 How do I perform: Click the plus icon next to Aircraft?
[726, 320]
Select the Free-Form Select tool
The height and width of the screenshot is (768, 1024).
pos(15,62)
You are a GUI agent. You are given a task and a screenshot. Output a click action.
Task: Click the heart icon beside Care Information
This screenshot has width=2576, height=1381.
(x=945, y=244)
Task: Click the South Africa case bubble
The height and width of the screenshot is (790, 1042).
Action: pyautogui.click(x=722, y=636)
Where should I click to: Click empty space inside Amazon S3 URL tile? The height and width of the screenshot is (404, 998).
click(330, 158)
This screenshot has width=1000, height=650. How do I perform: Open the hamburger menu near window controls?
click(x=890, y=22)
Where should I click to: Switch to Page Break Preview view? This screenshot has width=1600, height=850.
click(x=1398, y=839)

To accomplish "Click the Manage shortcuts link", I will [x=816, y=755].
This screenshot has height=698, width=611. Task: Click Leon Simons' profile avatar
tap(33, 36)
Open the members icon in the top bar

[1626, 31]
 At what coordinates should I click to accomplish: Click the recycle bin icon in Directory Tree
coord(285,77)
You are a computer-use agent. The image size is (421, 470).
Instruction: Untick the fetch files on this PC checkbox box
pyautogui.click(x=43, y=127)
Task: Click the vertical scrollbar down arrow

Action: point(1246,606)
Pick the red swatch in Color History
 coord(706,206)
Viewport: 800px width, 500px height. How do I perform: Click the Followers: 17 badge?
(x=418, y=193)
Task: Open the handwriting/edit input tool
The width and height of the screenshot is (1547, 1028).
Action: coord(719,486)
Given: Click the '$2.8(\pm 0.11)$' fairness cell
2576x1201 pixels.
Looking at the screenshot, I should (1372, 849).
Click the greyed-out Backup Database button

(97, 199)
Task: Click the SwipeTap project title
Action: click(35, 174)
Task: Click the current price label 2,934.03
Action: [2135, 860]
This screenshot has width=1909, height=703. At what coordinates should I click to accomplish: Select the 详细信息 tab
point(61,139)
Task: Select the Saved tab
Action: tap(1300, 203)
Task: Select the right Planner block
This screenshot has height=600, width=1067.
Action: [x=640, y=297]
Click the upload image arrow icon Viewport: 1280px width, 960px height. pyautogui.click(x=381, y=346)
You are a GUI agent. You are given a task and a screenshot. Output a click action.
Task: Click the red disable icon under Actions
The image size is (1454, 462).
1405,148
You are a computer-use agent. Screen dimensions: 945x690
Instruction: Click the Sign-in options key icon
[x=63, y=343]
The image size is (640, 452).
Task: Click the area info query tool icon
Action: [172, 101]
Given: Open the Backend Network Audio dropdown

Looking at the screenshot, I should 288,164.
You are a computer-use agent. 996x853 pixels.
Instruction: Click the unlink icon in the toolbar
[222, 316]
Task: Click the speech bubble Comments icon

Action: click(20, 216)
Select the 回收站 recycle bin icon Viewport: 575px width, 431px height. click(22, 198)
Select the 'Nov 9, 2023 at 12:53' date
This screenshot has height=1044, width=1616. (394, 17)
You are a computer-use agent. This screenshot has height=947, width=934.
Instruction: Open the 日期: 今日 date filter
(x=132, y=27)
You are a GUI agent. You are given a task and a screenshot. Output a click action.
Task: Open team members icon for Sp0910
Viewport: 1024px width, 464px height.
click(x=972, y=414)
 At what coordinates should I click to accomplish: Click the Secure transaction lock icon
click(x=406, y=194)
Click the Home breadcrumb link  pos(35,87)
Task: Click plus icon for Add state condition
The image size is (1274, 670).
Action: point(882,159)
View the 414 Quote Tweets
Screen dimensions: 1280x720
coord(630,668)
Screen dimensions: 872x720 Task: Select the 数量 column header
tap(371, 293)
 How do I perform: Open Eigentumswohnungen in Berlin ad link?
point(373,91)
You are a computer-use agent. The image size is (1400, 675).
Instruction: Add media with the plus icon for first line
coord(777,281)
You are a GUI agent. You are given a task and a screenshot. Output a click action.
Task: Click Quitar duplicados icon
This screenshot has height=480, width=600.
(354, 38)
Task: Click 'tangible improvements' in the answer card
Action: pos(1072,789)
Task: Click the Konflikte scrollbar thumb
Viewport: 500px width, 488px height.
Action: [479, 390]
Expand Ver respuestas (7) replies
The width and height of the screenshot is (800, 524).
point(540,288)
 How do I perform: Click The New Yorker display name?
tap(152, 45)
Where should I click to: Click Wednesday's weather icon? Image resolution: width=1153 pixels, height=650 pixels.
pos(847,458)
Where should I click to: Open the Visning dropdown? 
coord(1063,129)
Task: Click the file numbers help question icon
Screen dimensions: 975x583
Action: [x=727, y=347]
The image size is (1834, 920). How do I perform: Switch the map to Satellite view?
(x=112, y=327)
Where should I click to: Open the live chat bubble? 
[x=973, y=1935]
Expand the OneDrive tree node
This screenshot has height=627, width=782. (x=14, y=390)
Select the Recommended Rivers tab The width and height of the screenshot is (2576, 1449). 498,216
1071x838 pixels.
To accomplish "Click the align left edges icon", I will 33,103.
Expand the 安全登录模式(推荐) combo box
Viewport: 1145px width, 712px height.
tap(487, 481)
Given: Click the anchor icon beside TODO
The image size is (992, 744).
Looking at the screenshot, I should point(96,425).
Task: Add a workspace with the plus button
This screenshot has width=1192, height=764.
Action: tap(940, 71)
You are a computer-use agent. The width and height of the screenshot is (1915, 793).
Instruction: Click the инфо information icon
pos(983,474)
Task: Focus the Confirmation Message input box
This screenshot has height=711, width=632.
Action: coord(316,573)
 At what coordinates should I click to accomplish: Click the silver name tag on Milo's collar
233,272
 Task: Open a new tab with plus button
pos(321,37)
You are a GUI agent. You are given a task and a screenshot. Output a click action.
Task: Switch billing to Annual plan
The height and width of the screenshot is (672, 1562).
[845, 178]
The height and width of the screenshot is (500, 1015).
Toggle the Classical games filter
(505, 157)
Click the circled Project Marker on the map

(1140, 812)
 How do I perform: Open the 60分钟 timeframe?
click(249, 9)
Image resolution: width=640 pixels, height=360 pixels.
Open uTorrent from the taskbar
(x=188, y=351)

• • •

> [DIRECTIVE]
Copy out all of the entries above word for word, with every line unchanged.

> [OUTPUT OF THE TASK]
 How do I perform: Click the plus icon next to Aircraft?
[726, 320]
Select the Free-Form Select tool
The height and width of the screenshot is (768, 1024).
pos(15,62)
You are a GUI agent. You are given a task and a screenshot. Output a click action.
Task: Click the heart icon beside Care Information
This screenshot has width=2576, height=1381.
(x=945, y=244)
Task: Click the South Africa case bubble
The height and width of the screenshot is (790, 1042).
Action: pyautogui.click(x=722, y=636)
Where should I click to: Click empty space inside Amazon S3 URL tile? The height and width of the screenshot is (404, 998).
click(330, 158)
This screenshot has width=1000, height=650. How do I perform: Open the hamburger menu near window controls?
click(x=890, y=22)
Where should I click to: Switch to Page Break Preview view? This screenshot has width=1600, height=850.
click(x=1398, y=839)

To accomplish "Click the Manage shortcuts link", I will [x=816, y=755].
This screenshot has height=698, width=611. Task: Click Leon Simons' profile avatar
tap(33, 36)
Open the members icon in the top bar

[1626, 31]
 At what coordinates should I click to accomplish: Click the recycle bin icon in Directory Tree
coord(285,77)
You are a computer-use agent. The image size is (421, 470).
Instruction: Untick the fetch files on this PC checkbox box
pyautogui.click(x=43, y=127)
Task: Click the vertical scrollbar down arrow

Action: point(1246,606)
Pick the red swatch in Color History
 coord(706,206)
Viewport: 800px width, 500px height. How do I perform: Click the Followers: 17 badge?
(x=418, y=193)
Task: Open the handwriting/edit input tool
The width and height of the screenshot is (1547, 1028).
Action: coord(719,486)
Given: Click the '$2.8(\pm 0.11)$' fairness cell
2576x1201 pixels.
Looking at the screenshot, I should (1372, 849).
Click the greyed-out Backup Database button

(97, 199)
Task: Click the SwipeTap project title
Action: click(35, 174)
Task: Click the current price label 2,934.03
Action: [2135, 860]
This screenshot has width=1909, height=703. At what coordinates should I click to accomplish: Select the 详细信息 tab
point(61,139)
Task: Select the Saved tab
Action: tap(1300, 203)
Task: Select the right Planner block
This screenshot has height=600, width=1067.
Action: [x=640, y=297]
Click the upload image arrow icon Viewport: 1280px width, 960px height. pyautogui.click(x=381, y=346)
You are a GUI agent. You are given a task and a screenshot. Output a click action.
Task: Click the red disable icon under Actions
The image size is (1454, 462).
1405,148
You are a computer-use agent. Screen dimensions: 945x690
Instruction: Click the Sign-in options key icon
[x=63, y=343]
The image size is (640, 452).
Task: Click the area info query tool icon
Action: [172, 101]
Given: Open the Backend Network Audio dropdown

Looking at the screenshot, I should 288,164.
You are a computer-use agent. 996x853 pixels.
Instruction: Click the unlink icon in the toolbar
[222, 316]
Task: Click the speech bubble Comments icon

Action: click(20, 216)
Select the 回收站 recycle bin icon Viewport: 575px width, 431px height. click(22, 198)
Select the 'Nov 9, 2023 at 12:53' date
This screenshot has height=1044, width=1616. (394, 17)
You are a computer-use agent. This screenshot has height=947, width=934.
Instruction: Open the 日期: 今日 date filter
(x=132, y=27)
You are a GUI agent. You are given a task and a screenshot. Output a click action.
Task: Open team members icon for Sp0910
Viewport: 1024px width, 464px height.
click(x=972, y=414)
 At what coordinates should I click to accomplish: Click the Secure transaction lock icon
click(x=406, y=194)
Click the Home breadcrumb link  pos(35,87)
Task: Click plus icon for Add state condition
The image size is (1274, 670).
Action: point(882,159)
View the 414 Quote Tweets
Screen dimensions: 1280x720
coord(630,668)
Screen dimensions: 872x720 Task: Select the 数量 column header
tap(371, 293)
 How do I perform: Open Eigentumswohnungen in Berlin ad link?
point(373,91)
You are a computer-use agent. The image size is (1400, 675).
Instruction: Add media with the plus icon for first line
coord(777,281)
You are a GUI agent. You are given a task and a screenshot. Output a click action.
Task: Click Quitar duplicados icon
This screenshot has height=480, width=600.
(354, 38)
Task: Click 'tangible improvements' in the answer card
Action: pos(1072,789)
Task: Click the Konflikte scrollbar thumb
Viewport: 500px width, 488px height.
Action: [479, 390]
Expand Ver respuestas (7) replies
The width and height of the screenshot is (800, 524).
point(540,288)
 How do I perform: Click The New Yorker display name?
tap(152, 45)
Where should I click to: Click Wednesday's weather icon? Image resolution: width=1153 pixels, height=650 pixels.
pos(847,458)
Where should I click to: Open the Visning dropdown? 
coord(1063,129)
Task: Click the file numbers help question icon
Screen dimensions: 975x583
Action: [x=727, y=347]
The image size is (1834, 920). How do I perform: Switch the map to Satellite view?
(x=112, y=327)
Where should I click to: Open the live chat bubble? 
[x=973, y=1935]
Expand the OneDrive tree node
This screenshot has height=627, width=782. (x=14, y=390)
Select the Recommended Rivers tab The width and height of the screenshot is (2576, 1449). 498,216
1071x838 pixels.
To accomplish "Click the align left edges icon", I will 33,103.
Expand the 安全登录模式(推荐) combo box
Viewport: 1145px width, 712px height.
tap(487, 481)
Given: Click the anchor icon beside TODO
The image size is (992, 744).
Looking at the screenshot, I should point(96,425).
Task: Add a workspace with the plus button
This screenshot has width=1192, height=764.
Action: tap(940, 71)
You are a computer-use agent. The width and height of the screenshot is (1915, 793).
Instruction: Click the инфо information icon
pos(983,474)
Task: Focus the Confirmation Message input box
This screenshot has height=711, width=632.
Action: coord(316,573)
 At what coordinates should I click to accomplish: Click the silver name tag on Milo's collar
233,272
 Task: Open a new tab with plus button
pos(321,37)
You are a GUI agent. You are given a task and a screenshot. Output a click action.
Task: Switch billing to Annual plan
The height and width of the screenshot is (672, 1562).
[845, 178]
The height and width of the screenshot is (500, 1015).
Toggle the Classical games filter
(505, 157)
Click the circled Project Marker on the map

(1140, 812)
 How do I perform: Open the 60分钟 timeframe?
click(249, 9)
Image resolution: width=640 pixels, height=360 pixels.
Open uTorrent from the taskbar
(x=188, y=351)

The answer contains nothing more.